◆ DATA SHOWN:
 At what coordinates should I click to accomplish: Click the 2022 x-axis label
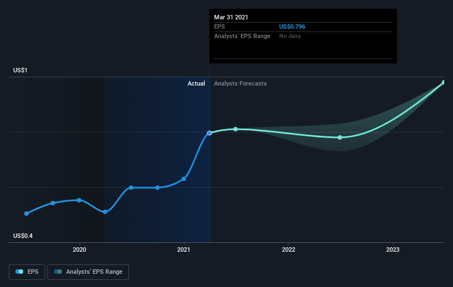[x=289, y=249]
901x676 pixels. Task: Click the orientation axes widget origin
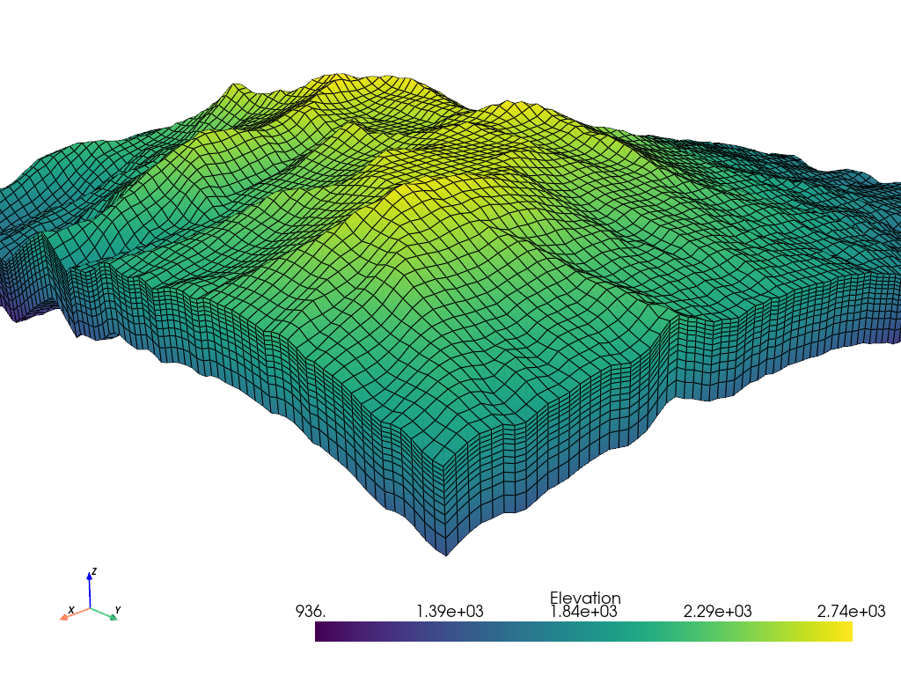click(89, 606)
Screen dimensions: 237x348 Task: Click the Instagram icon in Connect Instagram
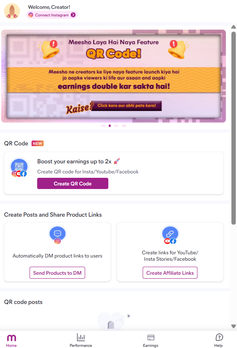tap(31, 15)
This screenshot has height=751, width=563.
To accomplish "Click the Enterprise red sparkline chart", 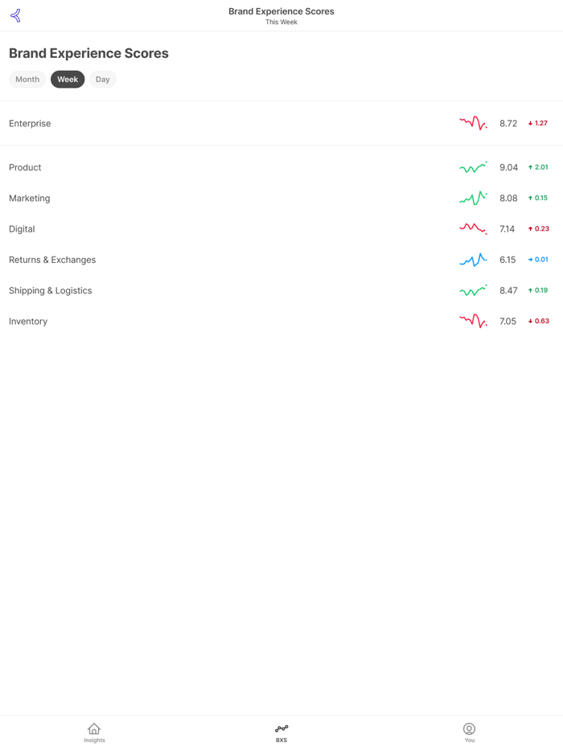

◆ WHAT THIS TASK INVOLVES: Skip all pictures. Then give again, exactly, each line from the line holding "Screen dimensions: 237x348" through the last line of the listing above, both ends included.

◆ ANSWER SECTION:
Screen dimensions: 237x348 Task: Click the Instagram icon in Connect Instagram
tap(31, 15)
This screenshot has height=751, width=563.
To accomplish "Click the Enterprise red sparkline chart", 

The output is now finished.